What Grotto suggested was the postponement of the second dose, not doing away with it altogether.

In a short statement published last Thursday entitled “Optimising the COVID-19 vaccination programme for maximum short-term impact,” the Joint Committee on Vaccination and Immunization (JCVI), which advises U.K. health departments, advocated the practice as a means of “maximizing protection in the population.”  

They wrote: “Given the high level of protection afforded by the first dose, models suggest that initially vaccinating a greater number of people with a single dose will prevent more deaths and hospitalisations than vaccinating a smaller number of people with two doses. The second dose is still important to provide longer lasting protection and is expected to be as or more effective when delivered at an interval of 12 weeks from the first dose.”

They also wrote that “When considering vaccination schedules, JCVI often considers first principles, and regularly advises schedules which differ from the marketing authorisation. In every case, the advice of JCVI is aimed at maximising protection in the population.” 

On Thursday, Bloomberg reported that Pfizer insisted that the original protocol should be adhered to, adding that "there is no data to demonstrate that protection after the first dose is sustained" after 21 days. 

According to the World Health Organization, an effective vaccine is defined as one having an efficacy rate of 50 percent or more. The vaccines produced by Pfizer, Moderna and Astra-Zeneca showed efficacy rates much higher than 50 percent.

“Published efficacy between dose 1 and 2 of the Pfizer vaccine was 52.4 percent," with most vaccine failures in the period between doses occurring shortly after vaccination, the JCVI wrote in their statement.

They also noted that “Using data for those cases observed between day 15 and 21, efficacy against symptomatic COVID-19 was estimated at 89 percent .. suggesting that short term protection from dose 1 is very high from day 14 after vaccination.”

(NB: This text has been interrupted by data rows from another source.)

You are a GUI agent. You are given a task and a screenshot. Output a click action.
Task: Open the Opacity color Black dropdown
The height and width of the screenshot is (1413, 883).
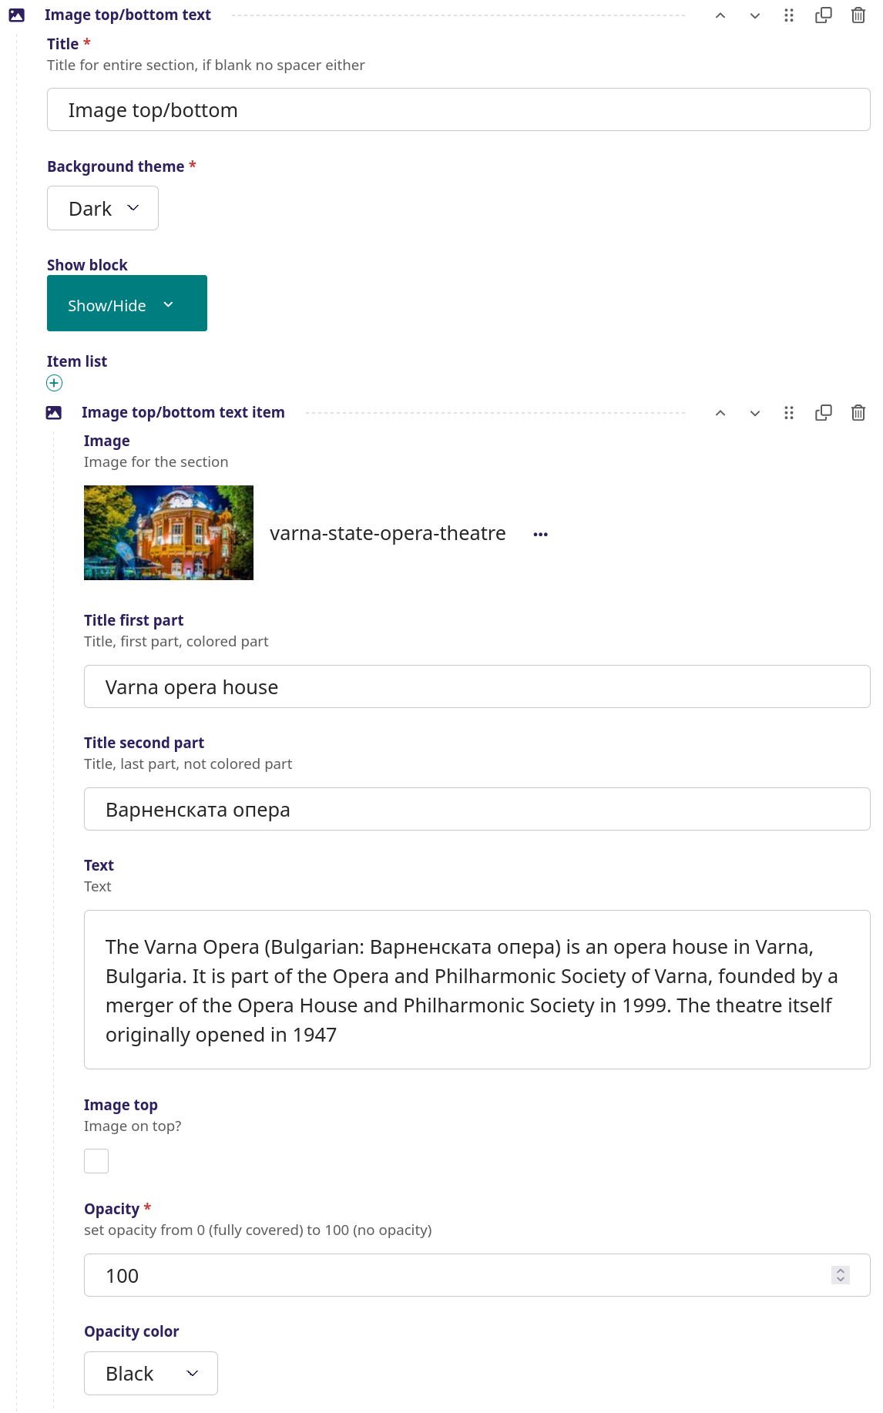pos(151,1373)
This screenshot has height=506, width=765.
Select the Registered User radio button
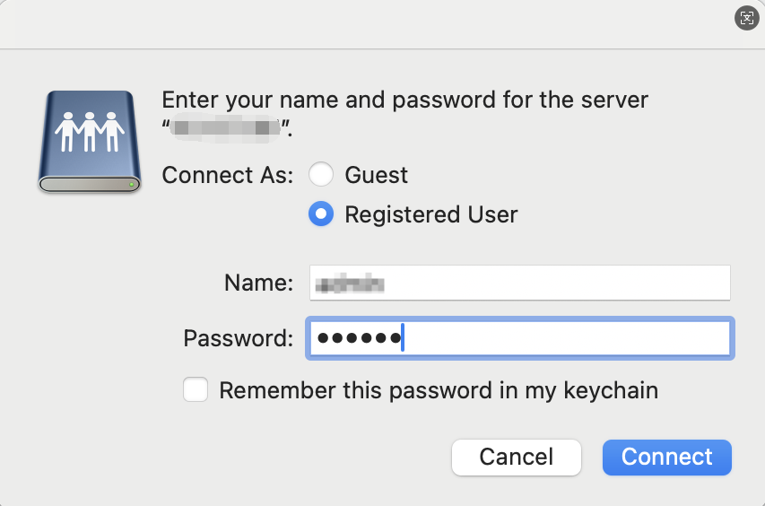tap(321, 214)
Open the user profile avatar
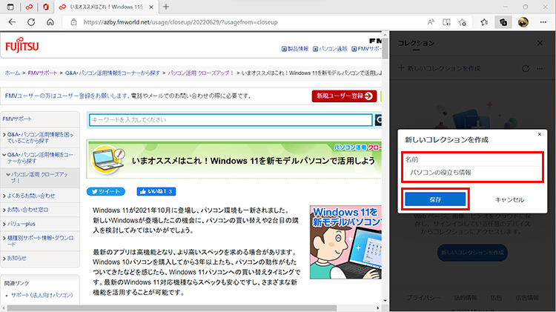 [523, 22]
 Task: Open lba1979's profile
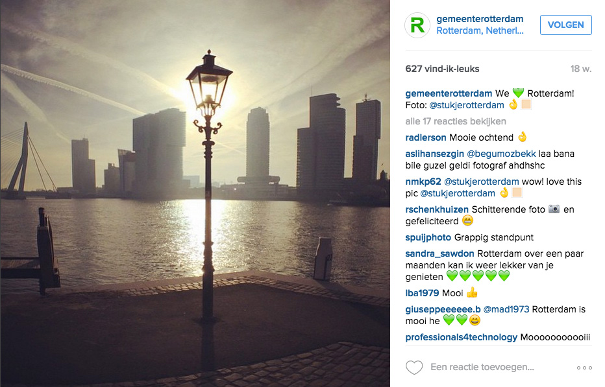click(x=422, y=293)
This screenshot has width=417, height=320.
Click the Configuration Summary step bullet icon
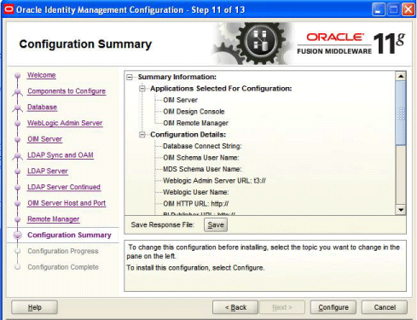click(18, 235)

They added that similar findings were found with respect to the Moderna vaccine, “up to 108 days after the first dose."

The Health Ministry has not adopted, and experts have not broadly backed, the proposal to deviate from the companies' formal approval protocol in line with the British plan. However, to the extent that the rate of supply of the vaccine does not keep up with demand, the Health Ministry will be required to seriously consider re-examining its immunization policy and to more fully engage with the question of which plan will maximize protection of the population.

The director-general of the Health Ministry, Prof. Hezi Levy, responded to Grotto’s proposal in a radio interview on Sunday morning. Prof. Levy repudiated the idea floated by his subordinate, reiterating the ministry’s commitment to administering two doses in accordance with the pharmaceutical company’s instructions, “the clinical trials that were conducted and the regulatory approvals that exist.”

He did however open up the possibility that this current policy would be revisited if another trend arises in the global scientific discourse, supported by the evidence.  

Levy also expressed grave concern regarding the death toll and the number of patients in serious condition, warning that the “current lockdown will not reduce the infection rate” and emphasized that restrictions need to be tightened.  

Although not backed Levy, the idea of postponing the second vaccine dose date is also supported by Prof. Eyal Leshem, an expert in internal medicine and infectious diseases and Director of the Center for Travel Medicine and Tropical Diseases at Sheba Medical Center in Tel Hashomer.

Leshem told Haaretz that postponing the second dose, also known as the booster dose, does not impair a vaccine’s efficacy “and sometimes even improves it.” He noted that “Israel and other countries give vaccines at a delayed date or in a smaller number than recommended if there is no significant efficacy reduction and there are financial savings or an improvement in the level of coverage."

Leshem suggested it would “be reasonable” to ensure full coverage of two vaccine doses for those at-risk, and one vaccine dose for those in lower-risk groups, such as those between the ages of 40 and 50 without background diseases.”